John Houck | Accumulators (Online)

April 20 - May 3, 2020

Over the past decade, John Houck has been at the forefront of artists experimenting with the visual language of photography, using analog and digital means to build pictures that play with how space is perceived and how images are constructed. His technique of systematic re-photographing produces a complex set of relationships between figure and ground in his work, and defies a clear understanding of the real and created.

 

For his online exhibition, Houck has created a new group of works continuing his ongoing Accumulators series, begun in 2013. Embracing his background in software engineering, Houck wrote a looping computer program with the sole purpose of continuously generating color combinations; colors which form the basis of these sculptural diptychs. Translating these hues onto paper sheets, Houck begins a process of arranging, creasing and photographing the colored paper multiple times. He refers to this process of re-photographing as the “feedback loop”, a loop that is intermittently disturbed by his intervening folds and creases.

 

Each print’s numerical title refers back to its unique coloring and coded origins, noting the color combinations used in HTML “hex code” format.
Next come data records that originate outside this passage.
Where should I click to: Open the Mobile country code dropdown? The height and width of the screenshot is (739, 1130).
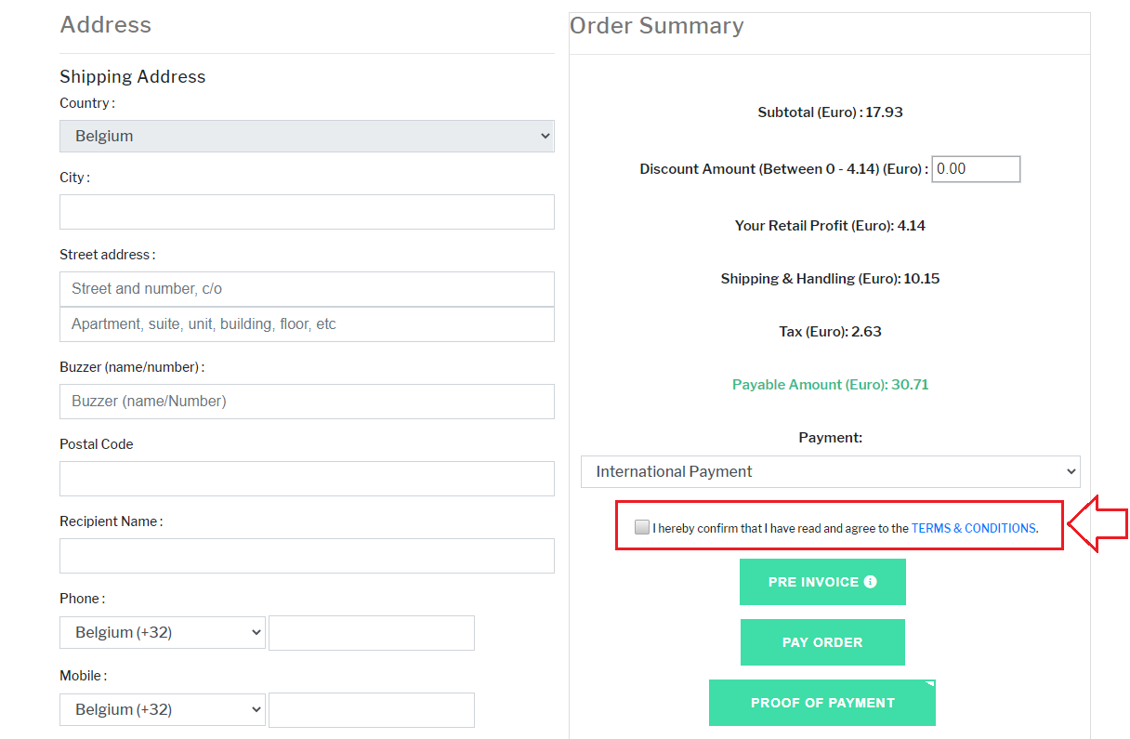[x=163, y=709]
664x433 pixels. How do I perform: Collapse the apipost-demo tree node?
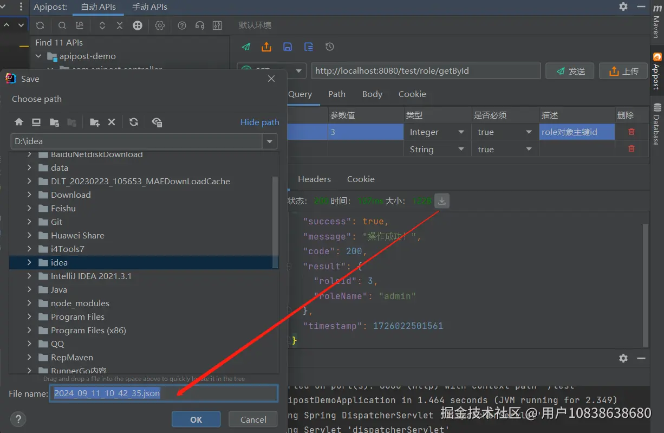click(x=38, y=56)
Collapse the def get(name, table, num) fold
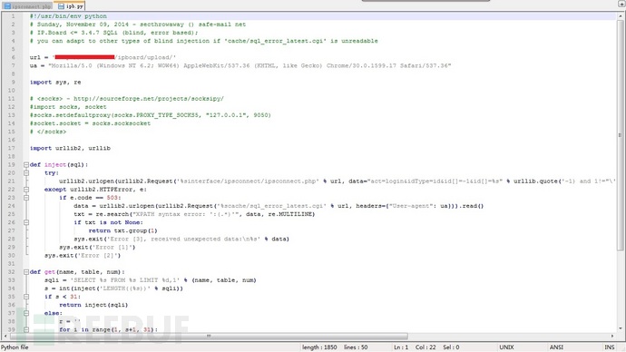The height and width of the screenshot is (352, 626). pyautogui.click(x=26, y=272)
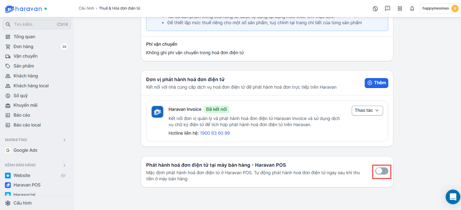Click the Haravan Invoice app logo
Screen dimensions: 461x210
pos(157,112)
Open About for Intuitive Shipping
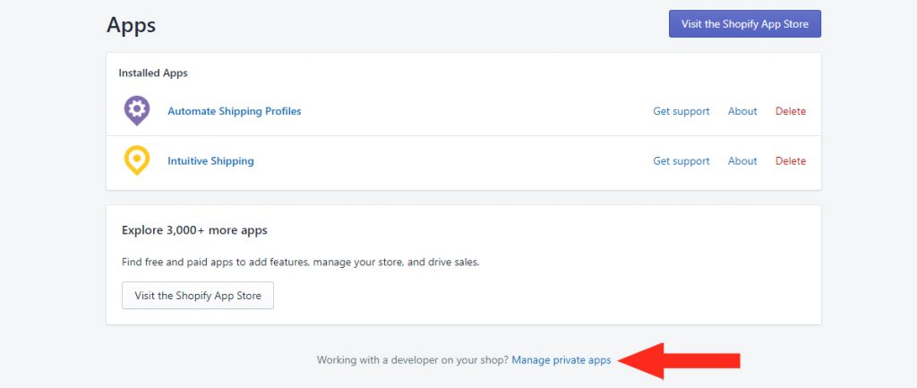Image resolution: width=917 pixels, height=388 pixels. [x=742, y=161]
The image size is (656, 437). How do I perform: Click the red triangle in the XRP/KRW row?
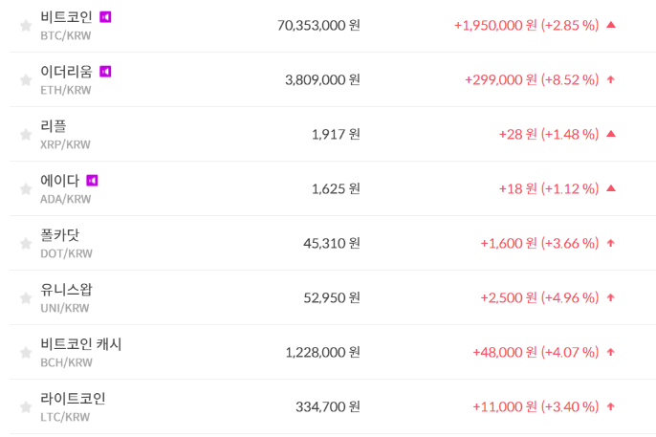pyautogui.click(x=611, y=134)
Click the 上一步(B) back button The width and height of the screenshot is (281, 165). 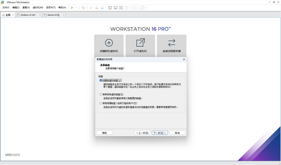coord(142,133)
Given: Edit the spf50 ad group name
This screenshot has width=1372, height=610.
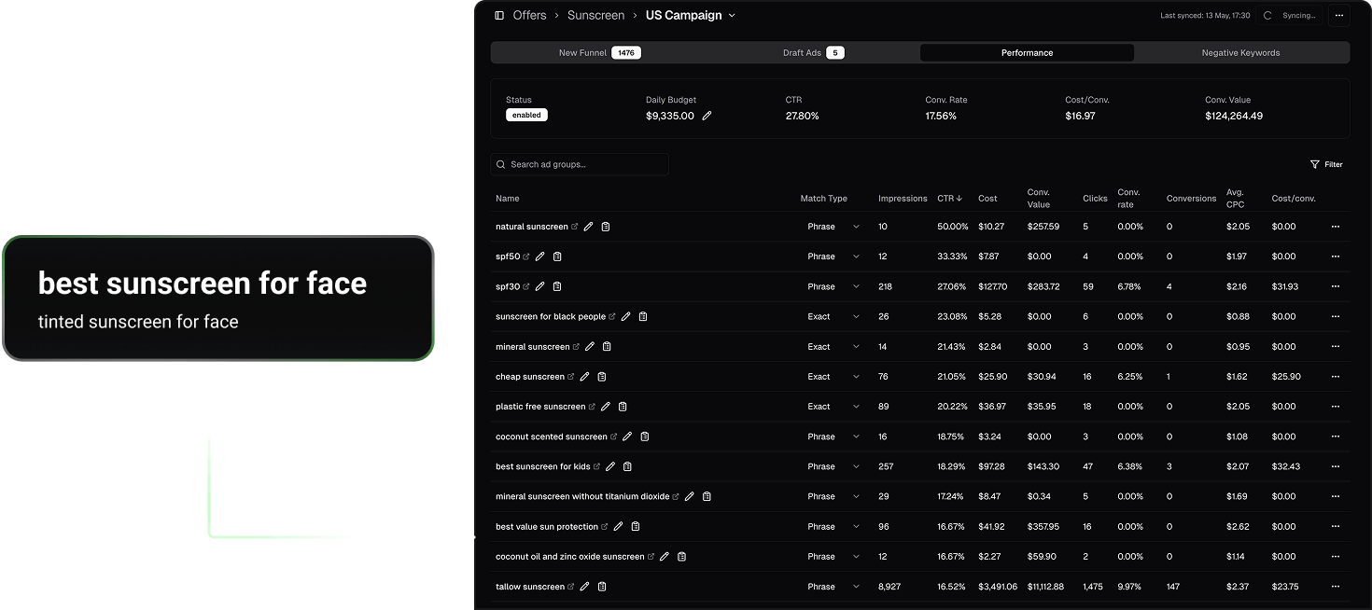Looking at the screenshot, I should pyautogui.click(x=539, y=256).
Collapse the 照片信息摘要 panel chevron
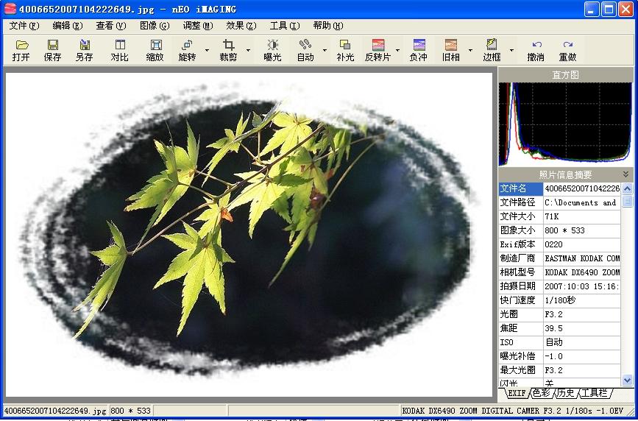The height and width of the screenshot is (421, 638). pos(625,174)
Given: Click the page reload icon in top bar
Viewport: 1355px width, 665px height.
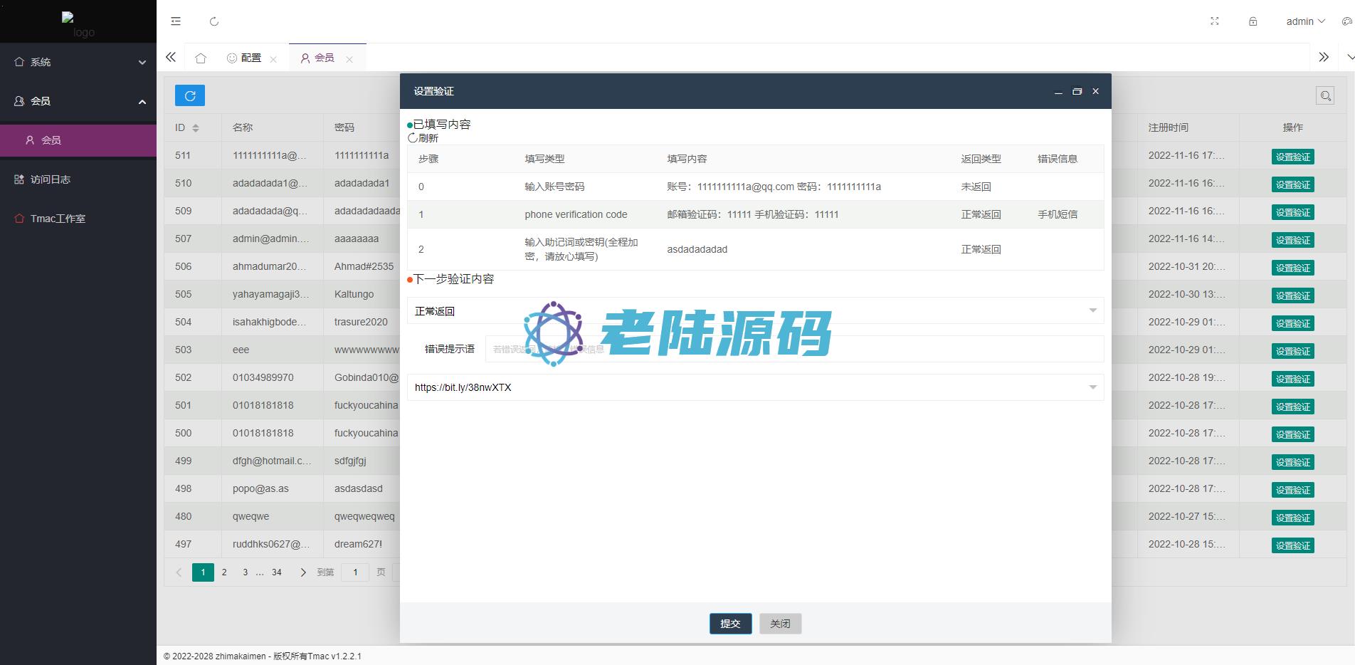Looking at the screenshot, I should pos(214,21).
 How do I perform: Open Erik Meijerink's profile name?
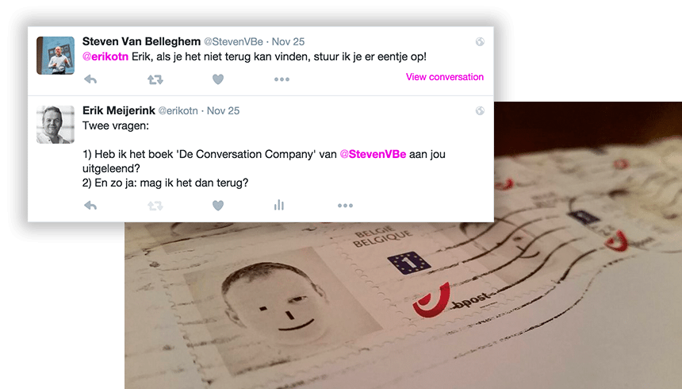(x=119, y=110)
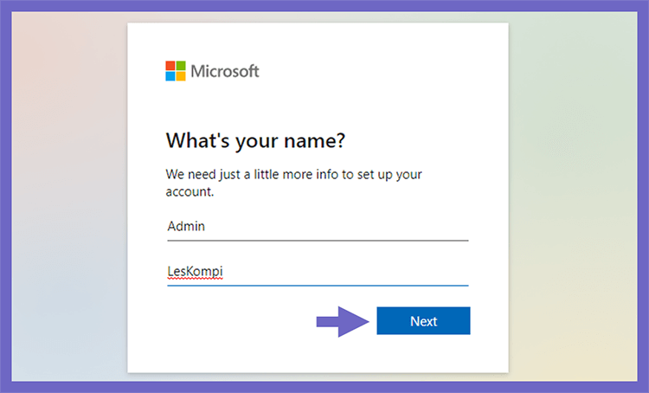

It was during the artist’s time at the Whitney Independent Study Program in 2012 that he began integrating his varied background into his photography. Speaking about this breakthrough, John says: “It was the first time in my artistic life where I began to integrate my backgrounds in architecture and computer science. I remember hiding those non-art experiences, keeping them at bay in an attempt to maintain some ideal form of an artist that I had in my head—an overly academic one that only referenced other art. The ISP was different and I was encouraged to turn toward my own experience”.

 

Houck’s Accumulators exist in a liminal space, whereby the object is defined by our experience and sensory understanding of it, tapping into the subject of memory and how it can distort truths. As Houck describes, “It’s a way to get at the way in which memory is an imaginative act.” Through Houck’s systematic process, the works accumulate not only several layers of shadow and folds, but also several conflicting perspectives. Floated behind glass, each print has a highly tactile quality, enticing us to reach for the surface and determine which of the folds exist in reality and which are simply a documentation of one that exists in the past.